Top five: Best sushi restaurants in Tokyo

Forget the mediocre conveyor belt-quality sushi and delve into a more intimate ‘haute sushi’ experience as we narrow down the best sushi restaurants in Tokyo.

You may know Tokyo as the city with the most number of Michelin-star rated restaurants, but did you know that Tokyo also accounts for approximately one-fifth of the total number of sushi restaurants (more affectionately known as sushi-ya’s) in Japan?

This week, forget the mediocre conveyor belt-quality sushi and delve into a more intimate ‘haute sushi’ experience.
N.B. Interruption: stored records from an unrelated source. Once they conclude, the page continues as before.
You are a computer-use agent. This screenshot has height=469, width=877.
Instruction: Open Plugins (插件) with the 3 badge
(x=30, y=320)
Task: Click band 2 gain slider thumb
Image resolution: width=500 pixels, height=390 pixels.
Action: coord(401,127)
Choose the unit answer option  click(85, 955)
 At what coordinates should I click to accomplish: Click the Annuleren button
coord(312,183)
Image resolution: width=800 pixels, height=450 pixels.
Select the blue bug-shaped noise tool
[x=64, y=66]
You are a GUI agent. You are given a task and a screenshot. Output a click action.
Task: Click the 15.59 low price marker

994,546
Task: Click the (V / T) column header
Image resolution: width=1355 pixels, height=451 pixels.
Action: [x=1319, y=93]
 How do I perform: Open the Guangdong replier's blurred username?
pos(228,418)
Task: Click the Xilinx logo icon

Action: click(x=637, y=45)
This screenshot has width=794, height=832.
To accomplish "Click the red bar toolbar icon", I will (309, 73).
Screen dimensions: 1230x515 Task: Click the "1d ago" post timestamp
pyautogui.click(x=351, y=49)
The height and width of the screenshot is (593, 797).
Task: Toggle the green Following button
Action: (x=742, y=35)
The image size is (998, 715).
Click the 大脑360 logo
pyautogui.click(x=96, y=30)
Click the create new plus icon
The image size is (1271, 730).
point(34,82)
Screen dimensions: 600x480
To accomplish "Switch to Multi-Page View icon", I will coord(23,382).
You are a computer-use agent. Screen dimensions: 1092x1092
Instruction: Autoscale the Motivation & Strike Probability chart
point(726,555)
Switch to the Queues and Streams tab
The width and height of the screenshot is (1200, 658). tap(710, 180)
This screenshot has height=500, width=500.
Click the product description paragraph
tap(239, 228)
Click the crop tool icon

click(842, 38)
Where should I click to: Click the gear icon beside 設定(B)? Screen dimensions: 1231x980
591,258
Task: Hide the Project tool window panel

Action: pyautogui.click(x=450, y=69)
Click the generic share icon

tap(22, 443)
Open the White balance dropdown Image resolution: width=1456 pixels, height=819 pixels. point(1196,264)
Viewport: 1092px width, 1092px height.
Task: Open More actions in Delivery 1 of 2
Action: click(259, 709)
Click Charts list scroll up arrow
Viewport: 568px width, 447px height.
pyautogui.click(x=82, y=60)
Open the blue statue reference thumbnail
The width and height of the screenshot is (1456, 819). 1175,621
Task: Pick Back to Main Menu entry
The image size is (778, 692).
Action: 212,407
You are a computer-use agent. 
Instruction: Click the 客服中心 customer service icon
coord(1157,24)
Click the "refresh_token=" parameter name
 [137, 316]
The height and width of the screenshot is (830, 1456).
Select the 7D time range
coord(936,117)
Most of you have probably already heard of the legendary Sukiyabashi Jiro from the film “Jiro Dreams of Sushi”, but he’s far from the only premier sushi chef in town. We tackle the hard task of narrowing down the top five sushi-ya’s in the city of neon lights so that you won’t have to.

A word of advice: premium sushi-ya’s are typically very expensive, relatively hard to locate, and notoriously difficult to bag a reservation, so be prepared to book months in advance. The experience however, will probably change your perception of sushi forever.

Here are the best sushi restaurants in Tokyo:

Sushi Mizutani

Listed as number 27 on Asia’s Top 50 Best Restaurants in 2013, the ten-seater restaurant leans on the more traditional side with its plain, barely-decorated interior. The main feature is the long wooden counter over which Mr. Mizutani presents his sushi.

Helmed by him and his wife, expect a quiet atmosphere; but really there’s no need for talk when you can watch Mr. Mizutani’s skilled hands masterfully crafting each creation. The abalone nigiri and fatty blue fin tuna is the standout creation.

Juno Ginza Seiwa Building 9F, 8-7-7 Ginza, Chuo-ku, +81 3 3573 5258; Open Mon – Sat 11.30 am – 1.30 pm and 5 pm – 9.30 pm.

Kyubey Sushi

For a more informal atmosphere and a place where you can order ala-carte dishes, Kyubey Sushi is our top pick. It’s extremely popular, as evidenced by its expansion throughout the years, but the quality of fish has not been compromised at all. Most importantly, their prices (while still expensive) are not as exorbitant as other premium sushi-ya’s.

They’re also said to be the pioneer of gunkan-maki; seaweed-wrapped rice with seafood such as roe and sea urchin on top. Try their relatively affordable omakase lunch, which features the chef’s choice set menu.

8-7-6, Ginza 8-chome, Chuo-ku +81 3-3571-6523.

Sushi Saito

Tucked away in a carpark in Akasaka with only six seats, this is probably as tiny and exclusive a sushi-ya as you can get. Chef Takashi Saito experiments with stronger flavoured shari (rice) by adding more salt and red vinegar, and he is also one of the friendlier, English-speaking sushi masters around, creating a very relaxed atmosphere. His restaurant is ranked number one on Tablelog, the leading Japanese restaurant guide, and one of the three sushi restaurants holding three Michelin stars (the other two belonging to Sushi Mizutani and Sukiyabashi Jiro) in Tokyo. Standouts on the menu include the otoro nigiri and uni nigiri.

Sushi Saito, 1-9-15 Akasaka, Minato-ku; +81 (0) 3 3589 4412; Open Mon – Sat noon – 2 pm and 5 pm -11 pm, closed on Sundays and some national holidays.

Sushi Dai

The best and freshest fish in Tokyo comes from the world-famous Tsukiji Fish Market, so there is certainly no lack of sushi restaurants there. But the one with the longest lines is Sushi Dai, where waiting times can reach up to three  hours.

This is one of the rare few sushi-ya’s that don’t work based on reservations, and it’s a great spot for breakfast, albeit an extremely early one. It may not possess the same finesse as the higher-end restaurants, but you still get exceptional quality for a fraction of the cost.

Sushi Dai, 6-21-2 Tsukiji, Chuo-ku; +81 (0) 3 3541 3738; Open Mon-Sat 10:30 am -5 am, Sunday and holidays 11 am -10 pm.

Sawada

Sawada is often mentioned along with the three Michelin star heavyweights, and with good reason. His sushi is just as exquisite. He’s also notably more creative with the art of sushi and personally handpicks the fish every morning at Tsujiki Fish Market.

His specialty lies in cooking fish by holding charcoal stones over them rather than placing them on a gas-lit grill, so look out for the lightly smoked toro. It’s an added bonus that the husband and wife team are welcoming and warm.

MC Blg, 3/F, 5-9-19 Ginza, Chuo-ku, Tokyo, +81 (0) 3 3571 4711.